**Goal of the exercise**
The full set of entries has to be output exactly.

**Dataset content**
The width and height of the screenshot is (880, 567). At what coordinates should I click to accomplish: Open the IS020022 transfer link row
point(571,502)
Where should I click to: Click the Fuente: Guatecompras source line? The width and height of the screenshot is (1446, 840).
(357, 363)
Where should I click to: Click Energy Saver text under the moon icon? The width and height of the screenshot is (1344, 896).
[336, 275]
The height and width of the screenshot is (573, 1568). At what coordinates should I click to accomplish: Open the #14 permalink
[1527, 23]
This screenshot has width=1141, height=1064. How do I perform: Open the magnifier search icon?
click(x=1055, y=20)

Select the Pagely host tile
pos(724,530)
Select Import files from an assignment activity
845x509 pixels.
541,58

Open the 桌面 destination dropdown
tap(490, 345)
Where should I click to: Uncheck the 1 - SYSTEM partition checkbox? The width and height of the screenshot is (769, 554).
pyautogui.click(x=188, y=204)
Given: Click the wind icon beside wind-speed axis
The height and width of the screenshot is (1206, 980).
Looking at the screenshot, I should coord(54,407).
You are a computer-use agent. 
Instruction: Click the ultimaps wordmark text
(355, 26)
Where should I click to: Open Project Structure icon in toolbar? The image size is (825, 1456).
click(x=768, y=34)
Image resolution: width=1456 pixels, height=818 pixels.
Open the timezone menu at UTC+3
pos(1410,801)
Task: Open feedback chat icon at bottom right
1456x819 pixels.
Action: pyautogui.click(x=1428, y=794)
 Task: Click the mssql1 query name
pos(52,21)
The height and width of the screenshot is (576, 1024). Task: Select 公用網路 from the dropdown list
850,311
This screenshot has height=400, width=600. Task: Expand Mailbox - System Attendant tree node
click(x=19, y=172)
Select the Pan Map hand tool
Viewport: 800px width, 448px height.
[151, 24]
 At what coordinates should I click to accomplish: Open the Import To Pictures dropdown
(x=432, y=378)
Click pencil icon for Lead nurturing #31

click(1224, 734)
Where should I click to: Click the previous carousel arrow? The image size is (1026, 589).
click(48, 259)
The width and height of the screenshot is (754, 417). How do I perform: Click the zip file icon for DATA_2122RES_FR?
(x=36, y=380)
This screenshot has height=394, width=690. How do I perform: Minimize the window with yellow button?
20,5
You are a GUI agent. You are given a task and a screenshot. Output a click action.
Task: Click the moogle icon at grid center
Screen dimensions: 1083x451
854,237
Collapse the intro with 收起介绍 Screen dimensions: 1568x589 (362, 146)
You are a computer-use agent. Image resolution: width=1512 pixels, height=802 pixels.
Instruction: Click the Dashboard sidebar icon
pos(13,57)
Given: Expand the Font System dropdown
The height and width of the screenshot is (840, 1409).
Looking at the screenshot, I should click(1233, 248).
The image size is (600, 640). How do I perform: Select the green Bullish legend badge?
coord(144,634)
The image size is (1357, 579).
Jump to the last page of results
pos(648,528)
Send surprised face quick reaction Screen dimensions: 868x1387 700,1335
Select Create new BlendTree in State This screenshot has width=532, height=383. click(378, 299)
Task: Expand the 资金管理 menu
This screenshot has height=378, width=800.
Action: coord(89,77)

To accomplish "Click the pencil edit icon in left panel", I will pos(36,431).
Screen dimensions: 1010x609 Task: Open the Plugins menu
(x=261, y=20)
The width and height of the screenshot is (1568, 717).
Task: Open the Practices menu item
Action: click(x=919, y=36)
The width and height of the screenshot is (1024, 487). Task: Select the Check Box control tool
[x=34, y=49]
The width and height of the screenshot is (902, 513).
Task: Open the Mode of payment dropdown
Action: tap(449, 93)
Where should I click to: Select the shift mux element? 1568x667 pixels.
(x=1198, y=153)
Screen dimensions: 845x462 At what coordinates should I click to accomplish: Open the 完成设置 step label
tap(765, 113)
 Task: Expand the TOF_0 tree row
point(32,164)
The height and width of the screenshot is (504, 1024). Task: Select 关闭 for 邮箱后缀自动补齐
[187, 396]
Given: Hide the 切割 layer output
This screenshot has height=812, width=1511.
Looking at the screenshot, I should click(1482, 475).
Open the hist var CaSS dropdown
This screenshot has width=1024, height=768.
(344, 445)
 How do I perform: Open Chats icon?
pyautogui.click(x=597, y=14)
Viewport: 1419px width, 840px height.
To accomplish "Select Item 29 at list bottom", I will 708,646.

**Answer to the exercise**
The width and height of the screenshot is (880, 567). At what coordinates should I click to accomplish: Open the IS020022 transfer link row
point(571,502)
Where should I click to: Click the Fuente: Guatecompras source line? The width and height of the screenshot is (1446, 840).
(357, 363)
Where should I click to: Click Energy Saver text under the moon icon? The width and height of the screenshot is (1344, 896).
[336, 275]
The height and width of the screenshot is (573, 1568). At what coordinates should I click to accomplish: Open the #14 permalink
[1527, 23]
This screenshot has width=1141, height=1064. How do I perform: Open the magnifier search icon?
click(x=1055, y=20)

Select the Pagely host tile
pos(724,530)
Select Import files from an assignment activity
845x509 pixels.
541,58

Open the 桌面 destination dropdown
tap(490, 345)
Where should I click to: Uncheck the 1 - SYSTEM partition checkbox? The width and height of the screenshot is (769, 554).
pyautogui.click(x=188, y=204)
Given: Click the wind icon beside wind-speed axis
The height and width of the screenshot is (1206, 980).
Looking at the screenshot, I should coord(54,407).
You are a computer-use agent. 
Instruction: Click the ultimaps wordmark text
(355, 26)
Where should I click to: Open Project Structure icon in toolbar? The image size is (825, 1456).
click(x=768, y=34)
Image resolution: width=1456 pixels, height=818 pixels.
Open the timezone menu at UTC+3
pos(1410,801)
Task: Open feedback chat icon at bottom right
1456x819 pixels.
Action: pyautogui.click(x=1428, y=794)
 Task: Click the mssql1 query name
pos(52,21)
The height and width of the screenshot is (576, 1024). Task: Select 公用網路 from the dropdown list
850,311
This screenshot has height=400, width=600. Task: Expand Mailbox - System Attendant tree node
click(x=19, y=172)
Select the Pan Map hand tool
Viewport: 800px width, 448px height.
[151, 24]
 At what coordinates should I click to accomplish: Open the Import To Pictures dropdown
(x=432, y=378)
Click pencil icon for Lead nurturing #31

click(1224, 734)
Where should I click to: Click the previous carousel arrow? The image size is (1026, 589).
click(48, 259)
The width and height of the screenshot is (754, 417). How do I perform: Click the zip file icon for DATA_2122RES_FR?
(x=36, y=380)
This screenshot has height=394, width=690. How do I perform: Minimize the window with yellow button?
20,5
You are a GUI agent. You are given a task and a screenshot. Output a click action.
Task: Click the moogle icon at grid center
Screen dimensions: 1083x451
854,237
Collapse the intro with 收起介绍 Screen dimensions: 1568x589 (362, 146)
You are a computer-use agent. Image resolution: width=1512 pixels, height=802 pixels.
Instruction: Click the Dashboard sidebar icon
pos(13,57)
Given: Expand the Font System dropdown
The height and width of the screenshot is (840, 1409).
Looking at the screenshot, I should click(1233, 248).
The image size is (600, 640). How do I perform: Select the green Bullish legend badge?
coord(144,634)
The image size is (1357, 579).
Jump to the last page of results
pos(648,528)
Send surprised face quick reaction Screen dimensions: 868x1387 700,1335
Select Create new BlendTree in State This screenshot has width=532, height=383. click(378, 299)
Task: Expand the 资金管理 menu
This screenshot has height=378, width=800.
Action: coord(89,77)

To accomplish "Click the pencil edit icon in left panel", I will pos(36,431).
Screen dimensions: 1010x609 Task: Open the Plugins menu
(x=261, y=20)
The width and height of the screenshot is (1568, 717).
Task: Open the Practices menu item
Action: click(x=919, y=36)
The width and height of the screenshot is (1024, 487). Task: Select the Check Box control tool
[x=34, y=49]
The width and height of the screenshot is (902, 513).
Task: Open the Mode of payment dropdown
Action: tap(449, 93)
Where should I click to: Select the shift mux element? 1568x667 pixels.
(x=1198, y=153)
Screen dimensions: 845x462 At what coordinates should I click to accomplish: Open the 完成设置 step label
tap(765, 113)
 Task: Expand the TOF_0 tree row
point(32,164)
The height and width of the screenshot is (504, 1024). Task: Select 关闭 for 邮箱后缀自动补齐
[187, 396]
Given: Hide the 切割 layer output
This screenshot has height=812, width=1511.
Looking at the screenshot, I should click(1482, 475).
Open the hist var CaSS dropdown
This screenshot has width=1024, height=768.
(344, 445)
 How do I perform: Open Chats icon?
pyautogui.click(x=597, y=14)
Viewport: 1419px width, 840px height.
To accomplish "Select Item 29 at list bottom", I will 708,646.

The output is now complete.